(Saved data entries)
=====
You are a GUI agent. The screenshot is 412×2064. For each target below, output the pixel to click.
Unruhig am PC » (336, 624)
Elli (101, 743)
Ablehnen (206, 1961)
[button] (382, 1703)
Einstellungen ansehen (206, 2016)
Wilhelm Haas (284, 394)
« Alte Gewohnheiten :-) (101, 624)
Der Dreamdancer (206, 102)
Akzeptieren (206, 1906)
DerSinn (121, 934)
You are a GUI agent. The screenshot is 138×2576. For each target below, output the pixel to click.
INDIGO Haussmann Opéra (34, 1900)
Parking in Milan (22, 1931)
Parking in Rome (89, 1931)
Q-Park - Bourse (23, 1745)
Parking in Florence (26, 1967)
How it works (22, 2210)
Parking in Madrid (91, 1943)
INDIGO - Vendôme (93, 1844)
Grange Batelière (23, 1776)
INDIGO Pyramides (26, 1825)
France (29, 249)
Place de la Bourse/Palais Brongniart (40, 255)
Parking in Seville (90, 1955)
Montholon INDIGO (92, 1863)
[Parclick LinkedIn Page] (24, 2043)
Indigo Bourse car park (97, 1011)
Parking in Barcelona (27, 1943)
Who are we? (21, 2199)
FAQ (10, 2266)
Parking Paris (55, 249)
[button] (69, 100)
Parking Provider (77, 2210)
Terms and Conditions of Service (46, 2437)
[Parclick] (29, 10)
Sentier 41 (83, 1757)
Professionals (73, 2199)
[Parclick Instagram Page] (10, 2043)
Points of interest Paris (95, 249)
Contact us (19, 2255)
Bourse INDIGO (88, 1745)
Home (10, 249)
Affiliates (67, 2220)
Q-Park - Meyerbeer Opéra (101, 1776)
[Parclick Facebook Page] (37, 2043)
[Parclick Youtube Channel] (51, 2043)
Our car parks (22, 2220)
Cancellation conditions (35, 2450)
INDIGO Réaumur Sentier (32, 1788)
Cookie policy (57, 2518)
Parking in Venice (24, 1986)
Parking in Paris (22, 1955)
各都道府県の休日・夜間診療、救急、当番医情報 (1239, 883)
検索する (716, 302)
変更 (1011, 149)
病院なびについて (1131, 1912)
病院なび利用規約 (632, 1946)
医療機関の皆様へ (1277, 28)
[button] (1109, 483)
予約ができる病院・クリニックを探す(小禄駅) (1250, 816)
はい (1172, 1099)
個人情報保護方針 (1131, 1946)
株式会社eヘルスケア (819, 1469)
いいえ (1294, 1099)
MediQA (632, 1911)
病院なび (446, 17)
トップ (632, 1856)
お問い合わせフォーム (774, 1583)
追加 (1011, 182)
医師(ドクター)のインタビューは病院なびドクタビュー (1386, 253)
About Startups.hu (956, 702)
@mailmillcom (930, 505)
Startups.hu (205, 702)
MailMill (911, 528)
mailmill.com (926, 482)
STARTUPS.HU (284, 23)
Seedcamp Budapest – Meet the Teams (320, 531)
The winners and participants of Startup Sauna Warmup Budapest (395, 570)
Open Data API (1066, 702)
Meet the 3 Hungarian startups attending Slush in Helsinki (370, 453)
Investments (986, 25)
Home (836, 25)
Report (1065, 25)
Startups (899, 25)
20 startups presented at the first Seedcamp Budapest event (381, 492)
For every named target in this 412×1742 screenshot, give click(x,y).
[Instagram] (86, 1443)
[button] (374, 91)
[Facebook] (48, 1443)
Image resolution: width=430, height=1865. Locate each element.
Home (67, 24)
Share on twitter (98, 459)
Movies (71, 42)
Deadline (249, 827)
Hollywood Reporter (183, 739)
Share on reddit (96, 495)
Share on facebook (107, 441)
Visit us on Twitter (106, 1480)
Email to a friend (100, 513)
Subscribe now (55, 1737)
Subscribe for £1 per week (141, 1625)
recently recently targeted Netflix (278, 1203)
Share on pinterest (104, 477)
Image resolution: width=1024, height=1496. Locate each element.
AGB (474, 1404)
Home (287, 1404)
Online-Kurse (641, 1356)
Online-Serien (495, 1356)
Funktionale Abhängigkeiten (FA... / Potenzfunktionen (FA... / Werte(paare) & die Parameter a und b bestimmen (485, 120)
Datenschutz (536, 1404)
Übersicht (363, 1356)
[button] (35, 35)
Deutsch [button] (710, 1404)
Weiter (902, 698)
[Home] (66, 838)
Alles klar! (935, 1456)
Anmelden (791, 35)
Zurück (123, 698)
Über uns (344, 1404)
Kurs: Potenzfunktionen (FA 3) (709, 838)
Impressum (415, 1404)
=====
## Task to carry out
Your task is to reproduce all of the records exactly.

## Output of the task
You are a GUI agent. The screenshot is 412×2064. For each target below, output the pixel to click.
Unruhig am PC » (336, 624)
Elli (101, 743)
Ablehnen (206, 1961)
[button] (382, 1703)
Einstellungen ansehen (206, 2016)
Wilhelm Haas (284, 394)
« Alte Gewohnheiten :-) (101, 624)
Der Dreamdancer (206, 102)
Akzeptieren (206, 1906)
DerSinn (121, 934)
You are a GUI agent. The screenshot is 138×2576. For each target below, output the pixel to click.
INDIGO Haussmann Opéra (34, 1900)
Parking in Milan (22, 1931)
Parking in Rome (89, 1931)
Q-Park - Bourse (23, 1745)
Parking in Florence (26, 1967)
How it works (22, 2210)
Parking in Madrid (91, 1943)
INDIGO - Vendôme (93, 1844)
Grange Batelière (23, 1776)
INDIGO Pyramides (26, 1825)
France (29, 249)
Place de la Bourse/Palais Brongniart (40, 255)
Parking in Seville (90, 1955)
Montholon INDIGO (92, 1863)
[Parclick LinkedIn Page] (24, 2043)
Indigo Bourse car park (97, 1011)
Parking in Barcelona (27, 1943)
Who are we? (21, 2199)
FAQ (10, 2266)
Parking Paris (55, 249)
[button] (69, 100)
Parking Provider (77, 2210)
Terms and Conditions of Service (46, 2437)
[Parclick] (29, 10)
Sentier 41 (83, 1757)
Professionals (73, 2199)
[Parclick Instagram Page] (10, 2043)
Points of interest Paris (95, 249)
Contact us (19, 2255)
Bourse INDIGO (88, 1745)
Home (10, 249)
Affiliates (67, 2220)
Q-Park - Meyerbeer Opéra (101, 1776)
[Parclick Facebook Page] (37, 2043)
[Parclick Youtube Channel] (51, 2043)
Our car parks (22, 2220)
Cancellation conditions (35, 2450)
INDIGO Réaumur Sentier (32, 1788)
Cookie policy (57, 2518)
Parking in Venice (24, 1986)
Parking in Paris (22, 1955)
各都道府県の休日・夜間診療、救急、当番医情報 (1239, 883)
検索する (716, 302)
変更 (1011, 149)
病院なびについて (1131, 1912)
病院なび利用規約 (632, 1946)
医療機関の皆様へ (1277, 28)
[button] (1109, 483)
予約ができる病院・クリニックを探す(小禄駅) (1250, 816)
はい (1172, 1099)
個人情報保護方針 (1131, 1946)
株式会社eヘルスケア (819, 1469)
いいえ (1294, 1099)
MediQA (632, 1911)
病院なび (446, 17)
トップ (632, 1856)
お問い合わせフォーム (774, 1583)
追加 (1011, 182)
医師(ドクター)のインタビューは病院なびドクタビュー (1386, 253)
About Startups.hu (956, 702)
@mailmillcom (930, 505)
Startups.hu (205, 702)
MailMill (911, 528)
mailmill.com (926, 482)
STARTUPS.HU (284, 23)
Seedcamp Budapest – Meet the Teams (320, 531)
The winners and participants of Startup Sauna Warmup Budapest (395, 570)
Open Data API (1066, 702)
Meet the 3 Hungarian startups attending Slush in Helsinki (370, 453)
Investments (986, 25)
Home (836, 25)
Report (1065, 25)
Startups (899, 25)
20 startups presented at the first Seedcamp Budapest event (381, 492)
For every named target in this 412×1742 screenshot, give click(x,y).
[Instagram] (86, 1443)
[button] (374, 91)
[Facebook] (48, 1443)
Image resolution: width=430, height=1865. Locate each element.
Home (67, 24)
Share on twitter (98, 459)
Movies (71, 42)
Deadline (249, 827)
Hollywood Reporter (183, 739)
Share on reddit (96, 495)
Share on facebook (107, 441)
Visit us on Twitter (106, 1480)
Email to a friend (100, 513)
Subscribe now (55, 1737)
Subscribe for £1 per week (141, 1625)
recently recently targeted Netflix (278, 1203)
Share on pinterest (104, 477)
Image resolution: width=1024, height=1496. Locate each element.
AGB (474, 1404)
Home (287, 1404)
Online-Kurse (641, 1356)
Online-Serien (495, 1356)
Funktionale Abhängigkeiten (FA... / Potenzfunktionen (FA... / Werte(paare) & die Parameter a und b bestimmen (485, 120)
Datenschutz (536, 1404)
Übersicht (363, 1356)
[button] (35, 35)
Deutsch [button] (710, 1404)
Weiter (902, 698)
[Home] (66, 838)
Alles klar! (935, 1456)
Anmelden (791, 35)
Zurück (123, 698)
Über uns (344, 1404)
Kurs: Potenzfunktionen (FA 3) (709, 838)
Impressum (415, 1404)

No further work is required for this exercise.